Project

General

Profile

Return numpy array with CDO piping in Python

Added by Oliver Angelil almost 10 years ago

In Python I typically use system commands to generate new netCDF files, and then read them in again. For example:

import os
from netCDF4 import Dataset

string = 'cdo -yearmean -fldmean file.nc file_out.nc'
os.system(string)
f = Dataset('file_out.nc')

Can one do this in Python with the cdo python module?

Ideally I would like to do all this in Python without the I/O. I see on this page [[https://code.zmaw.de/projects/cdo/wiki/Cdo%7Brbpy%7D]] it's possible to do:
# Comput the field mean value timeseries and return it as a numpy array
vals = cdo.fldmean(input=ifile,returnCdf=True).variables['tsurf'][:]

Although I'm wanting to use cdo -yearmean too, i.e. do it with multiple cdo commands / piping.

Thanks,
Oliver


Replies (21)

RE: Return numpy array with CDO piping in Python - Added by Ralf Mueller almost 10 years ago

use this for a handle to the netcdf file

cdf = cdo.yearmean(input="-fldmean file.nc",readCdf=True)

or the following for getting 'tsurf' as numpy array
tsurf = cdo.yearmean(input="-fldmean file.nc",returnArray='tsurf')

If you want tou use the cdo pipes, just pu them in the input parameter as if you would write the standard command line.

hth
ralf

RE: Return numpy array with CDO piping in Python - Added by Oliver Angelil almost 10 years ago

Thanks, I'll be using the second one. So the first command after "cdo." (e.g. "yearmean" in your example) is basically the first command I usually use in the standard cdo command line usage.

Oliver

RE: Return numpy array with CDO piping in Python - Added by Ralf Mueller almost 10 years ago

you could set

cdo.debug = True 
to get some insight in the commands, that are really executed.

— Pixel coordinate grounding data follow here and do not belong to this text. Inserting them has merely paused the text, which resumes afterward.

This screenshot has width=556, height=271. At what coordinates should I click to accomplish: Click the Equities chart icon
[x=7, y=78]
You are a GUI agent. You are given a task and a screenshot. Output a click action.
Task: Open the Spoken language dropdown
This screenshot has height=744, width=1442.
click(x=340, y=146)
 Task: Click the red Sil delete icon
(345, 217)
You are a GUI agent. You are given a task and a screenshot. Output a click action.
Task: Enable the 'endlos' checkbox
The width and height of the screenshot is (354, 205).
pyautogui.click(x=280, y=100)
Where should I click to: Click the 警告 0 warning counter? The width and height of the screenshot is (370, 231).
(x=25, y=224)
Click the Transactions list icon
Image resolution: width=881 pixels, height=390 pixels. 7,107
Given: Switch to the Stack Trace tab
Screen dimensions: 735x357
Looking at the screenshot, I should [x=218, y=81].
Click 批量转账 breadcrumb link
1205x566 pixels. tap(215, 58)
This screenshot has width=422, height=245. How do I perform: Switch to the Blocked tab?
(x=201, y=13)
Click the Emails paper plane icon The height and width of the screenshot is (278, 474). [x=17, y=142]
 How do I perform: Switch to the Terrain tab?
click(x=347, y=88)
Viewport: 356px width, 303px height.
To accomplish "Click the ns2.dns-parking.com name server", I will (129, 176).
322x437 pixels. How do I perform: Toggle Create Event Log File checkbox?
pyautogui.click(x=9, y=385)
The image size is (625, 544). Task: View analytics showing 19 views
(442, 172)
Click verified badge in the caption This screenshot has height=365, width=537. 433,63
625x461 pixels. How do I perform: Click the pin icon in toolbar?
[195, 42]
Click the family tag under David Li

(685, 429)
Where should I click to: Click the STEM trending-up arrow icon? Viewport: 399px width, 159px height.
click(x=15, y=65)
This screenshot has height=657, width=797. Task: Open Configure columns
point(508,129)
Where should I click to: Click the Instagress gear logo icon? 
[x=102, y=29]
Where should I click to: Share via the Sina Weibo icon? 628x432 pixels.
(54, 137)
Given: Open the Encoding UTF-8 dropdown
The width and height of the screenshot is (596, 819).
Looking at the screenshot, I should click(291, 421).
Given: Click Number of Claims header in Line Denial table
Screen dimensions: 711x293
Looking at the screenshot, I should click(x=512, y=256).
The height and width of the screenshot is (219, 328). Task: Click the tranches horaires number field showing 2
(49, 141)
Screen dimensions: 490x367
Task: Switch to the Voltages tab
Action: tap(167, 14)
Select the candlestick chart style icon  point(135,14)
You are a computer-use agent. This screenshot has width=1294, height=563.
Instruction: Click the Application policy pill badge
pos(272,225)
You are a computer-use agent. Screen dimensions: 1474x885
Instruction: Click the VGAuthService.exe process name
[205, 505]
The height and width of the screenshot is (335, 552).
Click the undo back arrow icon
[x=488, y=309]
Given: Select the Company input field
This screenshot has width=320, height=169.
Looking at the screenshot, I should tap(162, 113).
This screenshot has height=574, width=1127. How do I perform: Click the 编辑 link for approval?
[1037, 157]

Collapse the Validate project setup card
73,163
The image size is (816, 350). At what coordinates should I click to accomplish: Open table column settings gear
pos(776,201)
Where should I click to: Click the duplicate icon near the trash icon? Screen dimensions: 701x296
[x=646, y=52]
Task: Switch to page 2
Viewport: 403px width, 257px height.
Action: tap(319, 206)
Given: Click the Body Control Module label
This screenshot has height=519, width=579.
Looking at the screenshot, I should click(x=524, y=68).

RE: Return numpy array with CDO piping in Python - Added by Oliver Angelil almost 10 years ago

Thanks Ralf,

A follow-up question:

How would one use cdo.showyear to return all years in the netCDF file as a numpy array.

Regards,
Oliver

RE: Return numpy array with CDO piping in Python - Added by Oliver Angelil almost 10 years ago

I just found out:

x = cdo.showyear(input = infile)

RE: Return numpy array with CDO piping in Python - Added by Ralf Mueller almost 10 years ago

all operators which write to stdout with CDO on the command line, create an array of stings within python: https://github.com/Try2Code/cdo-bindings/blob/master/python/test/test_cdo.py#L125

in you context it should look like this

x = ['1990 1991 1992 1993']

in order to do something with it:

  • as a list of strings
    listOfYears = x[0].split(' ')
  • as a list of integers
    listOfYears = list(map(lambda v: int(v), x[0].split(' ')))

RE: Return numpy array with CDO piping in Python - Added by Oliver Angelil almost 10 years ago

I'm getting a "segmentation error" on one of my netcdf files. When I use the standard command line approach, adding an "-L" prevents this error. It is possible to do this within python?

Oliver

RE: Return numpy array with CDO piping in Python - Added by Ralf Mueller almost 10 years ago

I guess, this happens due to non-thread-safe installation of hdf5 backend for netcdf. You can give it as an options parameter value within python

x = cdo.showyear(input = infile,options="-L")

RE: Return numpy array with CDO piping in Python - Added by Oliver Angelil almost 10 years ago

I'm trying to do the following:

cdo.runmean,5(input = infile, output=outfile). However Python then throws an error:
"'int' object is not callable"

This is because of the ",5"

How can I do a running mean across 5 timesteps?

Thanks,
Oliver

RE: Return numpy array with CDO piping in Python - Added by Ralf Mueller almost 10 years ago

Try

cdo.runmean(5,input = infile, output=outfile)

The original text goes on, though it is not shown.